What we have here is a rail shooter set in a variety of locales where the objective is to shoot enemies, avoid missiles, and rescue hostages. You don’t need to worry about moving around or exploring. The game does that for you, leaving you to simply wield your four different guns and blast foes wanting to mow you down. Just focus on trying to be a cartoonish Rambo.

Operation Wolf Returns choppers

These choppers are made out of glass and twigs.

The control scheme is as simple as it can be. Select one of your four weapons with the left analog stick. You have access to a pistol, an SMG, an assault rifle, and a shotgun (other weapons can be temporarily wielding during specific sections). Shoot everything that is also trying to kill you, and try not to kill innocent bystanders and hostages. Aim your weapon towards your foot to reload. Press the secondary trigger on the right Quest controller to throw a grenade. Press X to use a medkit. That’s pretty much it. And it works so well because it’s not trying to be realistic, it won’t force you to manually reload or perform anything that requires complex motions. Just aim and shoot, and occasionally reload. Just like the classic light gun games from back in the day.

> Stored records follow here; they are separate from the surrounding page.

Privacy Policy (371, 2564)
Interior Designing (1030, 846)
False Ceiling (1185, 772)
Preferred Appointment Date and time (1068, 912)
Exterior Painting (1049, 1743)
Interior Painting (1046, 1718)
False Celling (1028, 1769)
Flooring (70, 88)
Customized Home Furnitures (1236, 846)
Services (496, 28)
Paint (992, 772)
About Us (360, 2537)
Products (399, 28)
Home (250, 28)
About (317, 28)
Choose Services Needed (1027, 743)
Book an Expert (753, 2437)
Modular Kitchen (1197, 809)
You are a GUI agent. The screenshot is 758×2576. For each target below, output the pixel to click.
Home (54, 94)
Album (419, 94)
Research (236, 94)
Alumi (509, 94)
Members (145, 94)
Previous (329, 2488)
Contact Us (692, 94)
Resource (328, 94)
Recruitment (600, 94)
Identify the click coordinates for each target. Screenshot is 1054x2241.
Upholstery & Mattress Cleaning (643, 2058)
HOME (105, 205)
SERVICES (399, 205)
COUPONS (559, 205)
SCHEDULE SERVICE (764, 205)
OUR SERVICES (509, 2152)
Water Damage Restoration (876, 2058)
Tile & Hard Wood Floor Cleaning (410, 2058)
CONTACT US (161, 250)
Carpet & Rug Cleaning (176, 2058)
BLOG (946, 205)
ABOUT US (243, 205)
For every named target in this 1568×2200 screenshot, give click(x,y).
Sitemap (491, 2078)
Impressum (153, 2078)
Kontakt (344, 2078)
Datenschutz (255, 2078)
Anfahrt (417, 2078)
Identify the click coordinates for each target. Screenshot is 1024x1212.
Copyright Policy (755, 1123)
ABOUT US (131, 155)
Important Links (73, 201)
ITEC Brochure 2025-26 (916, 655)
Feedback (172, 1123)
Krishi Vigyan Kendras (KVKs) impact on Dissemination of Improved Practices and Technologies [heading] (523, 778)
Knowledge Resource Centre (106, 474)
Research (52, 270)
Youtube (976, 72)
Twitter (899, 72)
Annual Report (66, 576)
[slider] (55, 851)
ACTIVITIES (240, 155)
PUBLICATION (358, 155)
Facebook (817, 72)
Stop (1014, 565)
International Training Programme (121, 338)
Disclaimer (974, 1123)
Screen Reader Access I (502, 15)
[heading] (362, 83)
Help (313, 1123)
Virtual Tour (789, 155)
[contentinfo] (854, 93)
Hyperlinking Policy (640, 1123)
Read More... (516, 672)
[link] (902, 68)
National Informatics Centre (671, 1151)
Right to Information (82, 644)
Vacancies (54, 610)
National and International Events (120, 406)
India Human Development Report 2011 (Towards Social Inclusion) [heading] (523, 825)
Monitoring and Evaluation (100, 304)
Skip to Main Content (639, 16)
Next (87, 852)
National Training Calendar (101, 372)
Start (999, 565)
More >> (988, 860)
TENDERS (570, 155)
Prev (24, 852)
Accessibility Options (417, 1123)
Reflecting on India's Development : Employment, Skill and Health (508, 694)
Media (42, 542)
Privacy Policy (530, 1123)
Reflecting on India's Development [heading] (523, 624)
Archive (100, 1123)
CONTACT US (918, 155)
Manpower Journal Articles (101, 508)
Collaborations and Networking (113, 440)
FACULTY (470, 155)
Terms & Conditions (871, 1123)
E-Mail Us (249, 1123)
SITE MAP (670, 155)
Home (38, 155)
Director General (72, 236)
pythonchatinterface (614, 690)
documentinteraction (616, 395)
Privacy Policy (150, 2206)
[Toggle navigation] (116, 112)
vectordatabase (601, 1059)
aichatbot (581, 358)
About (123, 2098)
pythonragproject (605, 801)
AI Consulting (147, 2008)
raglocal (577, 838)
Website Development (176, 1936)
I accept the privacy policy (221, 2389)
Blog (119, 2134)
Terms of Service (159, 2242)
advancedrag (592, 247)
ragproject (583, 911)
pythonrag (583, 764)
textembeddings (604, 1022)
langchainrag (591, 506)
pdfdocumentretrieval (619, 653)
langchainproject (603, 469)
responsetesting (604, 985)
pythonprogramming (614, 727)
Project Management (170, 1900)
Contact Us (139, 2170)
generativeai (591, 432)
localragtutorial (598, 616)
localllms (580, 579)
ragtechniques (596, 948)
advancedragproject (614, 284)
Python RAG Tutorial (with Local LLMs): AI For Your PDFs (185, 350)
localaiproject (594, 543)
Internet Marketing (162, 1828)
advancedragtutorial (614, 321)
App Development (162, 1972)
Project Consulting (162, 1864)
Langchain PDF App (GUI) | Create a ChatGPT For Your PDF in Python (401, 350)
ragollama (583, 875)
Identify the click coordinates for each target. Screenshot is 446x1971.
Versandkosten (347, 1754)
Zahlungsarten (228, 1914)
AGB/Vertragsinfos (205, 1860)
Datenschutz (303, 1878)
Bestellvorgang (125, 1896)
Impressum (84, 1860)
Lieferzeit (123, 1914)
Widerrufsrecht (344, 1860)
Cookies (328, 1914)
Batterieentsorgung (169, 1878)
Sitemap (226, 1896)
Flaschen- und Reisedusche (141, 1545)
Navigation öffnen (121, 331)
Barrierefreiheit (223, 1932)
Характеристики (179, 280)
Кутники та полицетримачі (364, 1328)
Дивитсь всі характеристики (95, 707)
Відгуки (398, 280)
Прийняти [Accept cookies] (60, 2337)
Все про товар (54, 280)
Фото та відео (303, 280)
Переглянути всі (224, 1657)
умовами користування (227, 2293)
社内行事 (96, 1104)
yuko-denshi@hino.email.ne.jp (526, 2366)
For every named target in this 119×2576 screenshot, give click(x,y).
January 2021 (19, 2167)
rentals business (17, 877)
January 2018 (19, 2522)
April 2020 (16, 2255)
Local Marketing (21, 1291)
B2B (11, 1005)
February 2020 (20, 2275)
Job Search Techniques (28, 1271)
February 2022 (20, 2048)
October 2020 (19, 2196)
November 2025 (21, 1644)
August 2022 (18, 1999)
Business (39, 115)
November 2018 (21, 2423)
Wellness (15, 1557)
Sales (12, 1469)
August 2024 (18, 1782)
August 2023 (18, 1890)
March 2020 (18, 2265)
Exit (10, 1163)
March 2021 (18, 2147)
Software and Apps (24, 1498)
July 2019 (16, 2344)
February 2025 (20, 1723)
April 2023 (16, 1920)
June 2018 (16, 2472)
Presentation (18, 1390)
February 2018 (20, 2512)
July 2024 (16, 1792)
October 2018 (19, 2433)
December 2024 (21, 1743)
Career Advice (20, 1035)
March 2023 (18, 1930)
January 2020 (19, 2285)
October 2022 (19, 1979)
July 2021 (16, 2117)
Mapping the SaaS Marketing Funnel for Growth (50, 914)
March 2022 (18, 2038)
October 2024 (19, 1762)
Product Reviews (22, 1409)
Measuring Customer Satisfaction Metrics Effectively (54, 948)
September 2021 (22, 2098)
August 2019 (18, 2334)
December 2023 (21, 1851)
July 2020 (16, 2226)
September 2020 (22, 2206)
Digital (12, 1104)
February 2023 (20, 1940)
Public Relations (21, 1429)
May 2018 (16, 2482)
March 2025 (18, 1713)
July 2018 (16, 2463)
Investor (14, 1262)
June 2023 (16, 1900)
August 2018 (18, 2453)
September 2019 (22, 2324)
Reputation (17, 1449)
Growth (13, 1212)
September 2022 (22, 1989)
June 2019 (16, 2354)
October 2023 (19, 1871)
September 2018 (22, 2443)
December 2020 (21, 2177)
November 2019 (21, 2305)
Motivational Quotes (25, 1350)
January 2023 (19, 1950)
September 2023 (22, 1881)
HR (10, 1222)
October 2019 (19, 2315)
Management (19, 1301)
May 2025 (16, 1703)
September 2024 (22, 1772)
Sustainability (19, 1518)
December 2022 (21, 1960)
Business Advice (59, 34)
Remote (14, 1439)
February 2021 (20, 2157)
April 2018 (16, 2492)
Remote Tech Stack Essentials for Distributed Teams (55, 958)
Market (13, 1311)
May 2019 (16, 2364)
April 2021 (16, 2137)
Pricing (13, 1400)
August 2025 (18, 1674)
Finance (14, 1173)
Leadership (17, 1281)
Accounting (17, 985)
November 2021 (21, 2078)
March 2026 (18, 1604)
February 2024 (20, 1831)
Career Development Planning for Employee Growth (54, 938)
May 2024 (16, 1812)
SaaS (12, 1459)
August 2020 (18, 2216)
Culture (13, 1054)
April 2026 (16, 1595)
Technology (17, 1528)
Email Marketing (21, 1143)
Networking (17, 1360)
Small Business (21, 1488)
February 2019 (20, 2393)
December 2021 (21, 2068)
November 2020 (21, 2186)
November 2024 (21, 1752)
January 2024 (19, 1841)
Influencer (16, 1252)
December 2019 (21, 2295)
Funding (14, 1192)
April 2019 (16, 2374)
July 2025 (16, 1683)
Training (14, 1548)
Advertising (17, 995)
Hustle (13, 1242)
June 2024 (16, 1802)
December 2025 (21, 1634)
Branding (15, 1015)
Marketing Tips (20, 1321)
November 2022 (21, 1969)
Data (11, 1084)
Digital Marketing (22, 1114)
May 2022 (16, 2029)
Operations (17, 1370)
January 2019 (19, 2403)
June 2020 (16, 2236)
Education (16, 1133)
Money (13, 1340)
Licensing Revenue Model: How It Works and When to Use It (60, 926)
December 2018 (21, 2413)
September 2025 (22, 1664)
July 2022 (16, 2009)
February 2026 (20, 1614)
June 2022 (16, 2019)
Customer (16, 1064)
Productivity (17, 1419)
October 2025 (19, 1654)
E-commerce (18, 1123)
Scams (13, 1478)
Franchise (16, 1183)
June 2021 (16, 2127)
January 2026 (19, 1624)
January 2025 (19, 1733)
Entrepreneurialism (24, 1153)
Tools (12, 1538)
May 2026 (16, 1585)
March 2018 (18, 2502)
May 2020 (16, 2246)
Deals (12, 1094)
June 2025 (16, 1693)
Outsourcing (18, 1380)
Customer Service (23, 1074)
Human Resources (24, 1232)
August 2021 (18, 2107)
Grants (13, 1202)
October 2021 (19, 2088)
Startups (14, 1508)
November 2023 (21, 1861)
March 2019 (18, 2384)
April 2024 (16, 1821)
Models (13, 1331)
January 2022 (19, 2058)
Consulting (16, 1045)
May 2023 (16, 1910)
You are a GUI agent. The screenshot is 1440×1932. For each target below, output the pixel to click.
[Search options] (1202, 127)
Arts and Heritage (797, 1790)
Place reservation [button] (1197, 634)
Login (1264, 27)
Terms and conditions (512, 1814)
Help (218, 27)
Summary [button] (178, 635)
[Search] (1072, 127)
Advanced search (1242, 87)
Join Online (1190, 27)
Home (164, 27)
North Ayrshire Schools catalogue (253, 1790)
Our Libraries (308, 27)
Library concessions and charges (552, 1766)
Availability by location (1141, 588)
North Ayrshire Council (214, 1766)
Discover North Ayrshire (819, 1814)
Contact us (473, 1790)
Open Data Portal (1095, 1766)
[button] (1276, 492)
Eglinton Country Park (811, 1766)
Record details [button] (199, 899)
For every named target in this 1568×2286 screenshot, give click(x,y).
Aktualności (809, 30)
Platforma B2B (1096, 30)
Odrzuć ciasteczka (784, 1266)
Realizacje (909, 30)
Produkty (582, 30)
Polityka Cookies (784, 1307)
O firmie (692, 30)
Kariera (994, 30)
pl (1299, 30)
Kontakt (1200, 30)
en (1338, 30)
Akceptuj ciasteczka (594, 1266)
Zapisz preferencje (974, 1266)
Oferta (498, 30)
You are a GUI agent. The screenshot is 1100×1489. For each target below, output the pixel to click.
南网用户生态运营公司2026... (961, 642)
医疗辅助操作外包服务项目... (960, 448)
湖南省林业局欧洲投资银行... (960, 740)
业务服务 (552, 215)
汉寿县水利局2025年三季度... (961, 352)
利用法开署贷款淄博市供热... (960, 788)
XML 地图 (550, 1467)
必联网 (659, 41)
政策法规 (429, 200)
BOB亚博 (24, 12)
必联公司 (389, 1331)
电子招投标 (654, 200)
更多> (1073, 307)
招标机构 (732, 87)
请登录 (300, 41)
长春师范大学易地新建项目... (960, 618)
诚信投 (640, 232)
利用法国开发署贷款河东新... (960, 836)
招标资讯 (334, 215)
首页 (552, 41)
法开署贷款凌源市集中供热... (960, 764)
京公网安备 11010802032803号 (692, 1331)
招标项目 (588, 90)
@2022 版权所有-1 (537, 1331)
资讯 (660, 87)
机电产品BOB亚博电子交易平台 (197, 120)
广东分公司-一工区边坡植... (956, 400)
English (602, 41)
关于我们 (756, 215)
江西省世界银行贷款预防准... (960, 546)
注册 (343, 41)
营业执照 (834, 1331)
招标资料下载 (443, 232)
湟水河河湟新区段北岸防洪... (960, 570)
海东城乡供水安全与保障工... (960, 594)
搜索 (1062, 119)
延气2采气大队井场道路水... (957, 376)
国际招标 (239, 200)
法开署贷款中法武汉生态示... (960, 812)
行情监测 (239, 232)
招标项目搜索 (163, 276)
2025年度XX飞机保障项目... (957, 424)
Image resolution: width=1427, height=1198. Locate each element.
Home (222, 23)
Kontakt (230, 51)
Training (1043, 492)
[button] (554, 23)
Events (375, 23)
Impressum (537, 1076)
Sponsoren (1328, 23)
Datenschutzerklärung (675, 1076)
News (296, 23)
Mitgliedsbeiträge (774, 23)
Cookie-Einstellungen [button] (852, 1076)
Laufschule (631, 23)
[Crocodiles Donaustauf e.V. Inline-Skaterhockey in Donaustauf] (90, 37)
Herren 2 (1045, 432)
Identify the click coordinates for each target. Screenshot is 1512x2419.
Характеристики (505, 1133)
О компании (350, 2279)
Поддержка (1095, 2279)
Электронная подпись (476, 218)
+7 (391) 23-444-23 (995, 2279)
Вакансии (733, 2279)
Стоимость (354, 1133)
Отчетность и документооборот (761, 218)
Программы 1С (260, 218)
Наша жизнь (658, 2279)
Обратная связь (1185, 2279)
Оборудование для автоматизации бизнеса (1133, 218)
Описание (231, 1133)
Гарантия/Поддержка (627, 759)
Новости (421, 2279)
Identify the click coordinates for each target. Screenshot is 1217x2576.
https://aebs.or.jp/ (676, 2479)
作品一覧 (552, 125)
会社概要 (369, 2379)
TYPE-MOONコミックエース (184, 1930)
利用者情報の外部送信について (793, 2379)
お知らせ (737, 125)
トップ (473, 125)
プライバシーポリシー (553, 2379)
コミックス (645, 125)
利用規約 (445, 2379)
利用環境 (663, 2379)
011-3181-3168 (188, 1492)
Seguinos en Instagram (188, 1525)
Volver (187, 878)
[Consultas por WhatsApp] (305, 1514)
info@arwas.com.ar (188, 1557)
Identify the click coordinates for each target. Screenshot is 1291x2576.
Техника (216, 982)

Even though most games published by Microids don’t exactly feature jaw-dropping visuals or the best of presentations, Operation Wolf Returns: First Mission did not disappoint in this regard. Sure, it’s not visually amazing, but its cartoonish presentation helped alleviate the workload on the Quest 2’s aging hardware, ensuring a (mostly) stable framerate. The game even features some above-average voice acting and a soundtrack that sounds like a cheap Rambo knockoff, but in the best of ways. I expected a lot worse.

Operation Wolf Returns rifle

There used to be an enemy camp right next to an explosive barrel. Emphasis on “used to”.

Operation Wolf Returns: First Mission had one goal: prove that you can, indeed, revive a classic light gun arcade franchise with the power of virtual reality, especially with the added benefit of the Quest 2’s portability. Even if it has a handful of issues (it’s really short, the occasional framerate stutter, visuals that aren’t particularly amazing), it wasn’t trying to be an immersive, complex experience. It’s pure arcade fun, and it gets the job done with honors. Now Sega, my dear, I hope you’re paying attention at this game, and I hope you have just realized how easy it would be for you to port House of the Dead onto a VR headset. What are you waiting for?

Graphics: 7.0

Cartoonish graphics help alleviate the workload on the Quest 2’s aging hardware. It’s not impressive but it looks good enough. It rarely suffered from framerate drops, but they did happen at times.

Gameplay: 9.0

The control scheme is as simple as it can be. Shoot, reload, throw grenades, use medkits. It doesn’t try to be anything complex or overly realistic, and it works well as a result.

Sound: 7.5

The soundtrack is simple but effective. It tries to convey a sensation of being in a Rambo movie. There is some voice acting as well.

Fun Factor: 8.5

Operation Wolf Returns: First Mission isn’t trying to be a realistic VR shooter. It knows its limitations as a VR version of an arcade game, and it’s a lot of fun because of that. It is short, but it is also very replayable.

Final Verdict: 8.0

Operation Wolf Returns: First Mission VR is available now on PSVR2, Quest 2, PCVR and PICO 4.

Reviewed on Quest 2.

A copy of Operation Wolf Returns: First Mission VR was provided by the publisher.